The first series of patches deals with several vulnerabilities in Microsoft’s Windows NT Workstation and Server, Windows XP, Server 2003, NetMeeting and related service packs. The newly discovered vulnerabilities could allow an attacker to take control of a system, install programs, view, change or delete data, or create new privileged user accounts.
A second patch set is for a variety of Windows XP, NT and Server 2003 systems, as well as Windows 98, 98SE and ME, to avoid a system compromise through several newly discovered vulnerabilities in the remote procedure call (RPC) protocol that was the origin of the Blaster worm weakness last year.
The third patch series is intended to head off a security hole in Outlook Express that could allow an attacker to access files and take complete control of the affected system, even if Outlook Express is not used as the default e-mail reader on the system, Microsoft said.
Microsoft’s fourth series of patches is for the Jet Database 4.0 issue, which Stiennon said means servers blocking the SQL requests that allowed the Slammer worm will have to be patched again. “We know from history that people aren’t very good at patching,” he said.
Michael Sutton, director of iDefense Labs, said the number of critically rated vulnerabilities highlights the importance of the Microsoft patches.
“When eight of 20 are what they thought to classify as critical, it’s pretty significant,” Sutton told TechNewsWorld. “Critical means they’re remotely exploitable, and they also emphasize that a critical one is something that could be taken advantage of through malicious code, which has been a problem for Microsoft for a long time.”
Stiennon said that while Microsoft’s monthly patching has helped organizations, the process of applying updates to thousands, or in some cases tens of thousands, of PCs is still a painful one.
“Enterprises are working the patching process in better, but it’s still extremely expensive to patch every month,” he said.
Time’s Up for Patching
Sutton, whose company worked with Microsoft on the discovery and confrontation of one of the critical security holes, praised Microsoft’s monthly patching routine and also the software giant’s work with iDefense. However, he indicated there is a need for Microsoft to cut down the time between disclosure of a vulnerability and release of a patch.

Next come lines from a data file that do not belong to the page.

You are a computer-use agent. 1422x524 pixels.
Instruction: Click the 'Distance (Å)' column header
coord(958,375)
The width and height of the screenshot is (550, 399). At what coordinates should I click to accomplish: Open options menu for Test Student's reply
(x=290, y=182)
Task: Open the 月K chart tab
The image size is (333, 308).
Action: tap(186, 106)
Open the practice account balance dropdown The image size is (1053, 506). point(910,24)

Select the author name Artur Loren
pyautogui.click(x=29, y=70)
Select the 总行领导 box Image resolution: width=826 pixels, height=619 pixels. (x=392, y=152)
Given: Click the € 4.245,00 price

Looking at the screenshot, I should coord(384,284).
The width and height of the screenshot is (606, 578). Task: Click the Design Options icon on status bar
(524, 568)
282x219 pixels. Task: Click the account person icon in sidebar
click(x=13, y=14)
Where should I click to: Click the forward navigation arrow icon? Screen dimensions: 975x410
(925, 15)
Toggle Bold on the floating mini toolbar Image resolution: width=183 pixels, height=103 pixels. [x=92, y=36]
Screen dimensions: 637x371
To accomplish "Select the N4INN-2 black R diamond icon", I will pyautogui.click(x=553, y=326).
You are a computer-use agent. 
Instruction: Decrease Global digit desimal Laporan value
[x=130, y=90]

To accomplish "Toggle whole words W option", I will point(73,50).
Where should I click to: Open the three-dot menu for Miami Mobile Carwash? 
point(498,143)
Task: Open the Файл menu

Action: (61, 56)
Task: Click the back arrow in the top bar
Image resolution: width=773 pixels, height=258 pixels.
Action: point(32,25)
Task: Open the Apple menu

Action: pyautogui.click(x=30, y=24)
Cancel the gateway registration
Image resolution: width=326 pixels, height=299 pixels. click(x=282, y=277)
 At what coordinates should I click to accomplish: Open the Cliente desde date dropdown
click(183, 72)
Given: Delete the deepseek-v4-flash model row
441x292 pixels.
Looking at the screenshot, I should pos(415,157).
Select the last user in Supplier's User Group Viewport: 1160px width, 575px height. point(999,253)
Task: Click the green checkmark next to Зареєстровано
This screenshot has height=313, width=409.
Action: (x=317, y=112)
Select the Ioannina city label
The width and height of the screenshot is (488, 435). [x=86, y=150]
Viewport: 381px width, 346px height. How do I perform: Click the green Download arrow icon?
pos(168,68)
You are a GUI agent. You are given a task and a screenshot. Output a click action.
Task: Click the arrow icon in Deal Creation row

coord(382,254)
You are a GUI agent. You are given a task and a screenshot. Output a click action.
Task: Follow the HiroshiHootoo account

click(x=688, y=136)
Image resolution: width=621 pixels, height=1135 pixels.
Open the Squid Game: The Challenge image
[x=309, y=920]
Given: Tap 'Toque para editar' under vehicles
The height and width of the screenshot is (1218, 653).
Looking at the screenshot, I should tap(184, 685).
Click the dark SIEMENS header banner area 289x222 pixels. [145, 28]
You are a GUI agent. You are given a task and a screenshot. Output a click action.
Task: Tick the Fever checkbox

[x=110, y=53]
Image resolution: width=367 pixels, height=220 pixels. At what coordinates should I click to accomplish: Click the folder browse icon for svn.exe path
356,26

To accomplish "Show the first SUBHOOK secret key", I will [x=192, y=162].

“The thing they have to work on are the timelines out there,” Sutton confirmed. “The average is about three to six months from the time reported to the time patched, and that’s not a good one. Just because we haven’t done a public release doesn’t mean others will not. Not everybody is as responsible. There’s definitely pressure on Microsoft to reduce timelines.”
Stiennon, who has criticized Microsoft for depending on a lack of disclosure around vulnerabilities, said that, unfortunately, even faster disclosure and patching of holes would not help in the case of a zero-day worm, which would attack before availability and application of a fix.
“There’s not a big difference [from disclosure to disclosure],” Stiennon said. “Either way, we’re in trouble.”